Using the Query Editor - Amazon QuickSight

Using the Query Editor

When you create a dataset or prepare your data for use in an analysis, you can customize the data in the query editor. The following screenshot displays an example SQL query in the SQL editor.


				The image shows the QuickSight query and SQL editor. There are menus on the
					left for query mode, query archive, fields, filters, and schema explorer. There
					is an example query in the SQL editor on the right.

The following screenshot displays the data workspace instead of the SQL editor:


				The image shows the QuickSight query editor. There are menus on the
					left for query mode, query archive, fields, and filters. There
					is workspace on the right showing a box with a data object.

The query editor is made up of multiple components, as follows:

  • Query mode – At the top left, you can choose between direct query or SPICE query modes:

    • Direct query – To run the SELECT statement directly against the database

    • SPICE – To run the SELECT statement against data that was previously stored in memory

  • Fields – Use this section to disable fields you want to remove from the final dataset. You can add calculated fields in this section, and augment your data with SageMaker

  • Query archive – Use this section to find previous version of your SQL queries.

  • Filters – Use this section to add, edit, or remove filters.

  • Schema explorer – This section only appears while you are editing SQL. You can use it to explore your schemas, tables, fields, and data types.

  • SQL editor – Use this to edit your SQL. The SQL editor, which offers syntax highlighting, basic autocomplete, autoindent, and line numbering. You can specify a SQL query only for datasets that come from data sources compatible with SQL. Your SQL must conform to the target database requirements regarding syntax, capitalization, command termination, and so on. If you prefer, you can instead paste SQL from another editor.

  • Data workspace – When the SQL editor is closed, the data workspace displays at top right with a grid background.

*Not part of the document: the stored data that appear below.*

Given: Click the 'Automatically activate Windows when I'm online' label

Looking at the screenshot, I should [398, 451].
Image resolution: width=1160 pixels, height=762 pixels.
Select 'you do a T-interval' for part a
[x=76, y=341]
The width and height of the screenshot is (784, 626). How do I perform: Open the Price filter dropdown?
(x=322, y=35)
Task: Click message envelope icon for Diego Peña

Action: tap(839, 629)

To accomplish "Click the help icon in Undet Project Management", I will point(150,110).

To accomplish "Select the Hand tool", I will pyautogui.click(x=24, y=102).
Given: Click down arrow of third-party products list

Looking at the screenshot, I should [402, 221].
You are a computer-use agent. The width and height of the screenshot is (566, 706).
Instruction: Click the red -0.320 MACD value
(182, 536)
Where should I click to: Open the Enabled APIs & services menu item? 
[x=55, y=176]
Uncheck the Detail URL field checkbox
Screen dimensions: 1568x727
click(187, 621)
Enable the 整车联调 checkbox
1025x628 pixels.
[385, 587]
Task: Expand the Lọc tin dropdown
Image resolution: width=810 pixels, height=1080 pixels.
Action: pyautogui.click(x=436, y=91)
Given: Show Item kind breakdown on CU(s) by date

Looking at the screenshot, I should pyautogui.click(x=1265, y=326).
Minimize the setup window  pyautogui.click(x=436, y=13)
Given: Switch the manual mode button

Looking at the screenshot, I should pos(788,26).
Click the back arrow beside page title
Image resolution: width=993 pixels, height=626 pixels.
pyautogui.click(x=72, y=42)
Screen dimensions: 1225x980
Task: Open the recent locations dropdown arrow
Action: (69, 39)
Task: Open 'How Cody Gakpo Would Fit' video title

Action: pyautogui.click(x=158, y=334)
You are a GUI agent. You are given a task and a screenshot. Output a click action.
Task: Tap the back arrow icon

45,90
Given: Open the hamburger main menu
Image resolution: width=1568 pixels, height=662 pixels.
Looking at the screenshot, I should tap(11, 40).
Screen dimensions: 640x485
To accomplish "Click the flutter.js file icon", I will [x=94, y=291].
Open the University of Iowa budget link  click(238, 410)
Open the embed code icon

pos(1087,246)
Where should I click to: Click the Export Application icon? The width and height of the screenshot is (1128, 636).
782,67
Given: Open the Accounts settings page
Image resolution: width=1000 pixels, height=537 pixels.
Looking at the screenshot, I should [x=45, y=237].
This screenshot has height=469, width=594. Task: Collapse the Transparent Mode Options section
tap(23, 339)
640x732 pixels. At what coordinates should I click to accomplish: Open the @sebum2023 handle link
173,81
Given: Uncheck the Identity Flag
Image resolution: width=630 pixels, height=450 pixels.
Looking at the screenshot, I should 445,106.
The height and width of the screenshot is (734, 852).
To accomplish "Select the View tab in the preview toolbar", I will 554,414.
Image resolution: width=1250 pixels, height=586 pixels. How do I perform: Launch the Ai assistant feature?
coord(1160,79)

Here you can see a graphical representation of your data objects, including queries, tables, files, and joins created in the join editor.

    To view details about each table, use the data source options menu and choose Table details. Details display for table name and alias, schema, data source name, and data source type. For upload settings on a file, choose Configure upload settings from the data source options menu to view or change the following settings:

    • Format – the file format, CSV, CUSTOM, CLF, and so on

    • The starting row – the row to start with

    • The text qualifier – double quote or single quote

    • Header – indicates if the file includes a header row

  • Sampled rows – The sampled rows appear at bottom right when the join editor isn't in use.

  • Join editor – The join editor opens at bottom left when you have more than one data object in the data workspace. To edit a join, you select the join icon between two tables (or files). Choose a join type and the fields to join on, by using the join configuration panel at the bottom of the screen. Then choose Apply to create the join. You must complete all joins before you can save your work.

To add more queries, tables, or files, use the Add data option above the workspace.

Creating a Basic SQL Query

Use the following procedure to connect to a data source by using a custom SQL query.

To create a basic SQL query

  1. Create a new data source and validate the connection.

  2. Fill in the options necessary to connection, however you don't need to select a schema or a table.

  3. Choose Use custom SQL.

  4. (Optional) You can enter your query in the SQL editor, or continue on to the next step to use the full-screen version. To enter it now, create a name for the query. Then type or paste a SQL query into the editor. The SQL editor offers syntax highlighting, basic autocomplete, autoindent, and line numbering.

    (Optional) Choose Confirm query to validate it and view settings for direct query, SPICE memory, and SageMaker settings.

  5. Choose Edit/Preview data. The full query editor appears with the SQL editor displayed. The query is processed and a sample of the query results displays in the data preview pane. You can make changes to the SQL and confirm them by choosing Apply. When you are done with the SQL, choose Close to continue.

  6. At the top, enter a name for the dataset. Then choose Save & visualize.

Modifying Existing Queries

To update a SQL query

  1. Open the dataset that you want to work with.

  2. In the workspace with the grid, locate the box-shaped object that represents the existing query.

  3. Open the options menu on the query object and choose Edit SQL query. If this option doesn't appear in the list, the query object isn't based on SQL.

    To view previous versions of queries, open the Query archive at left.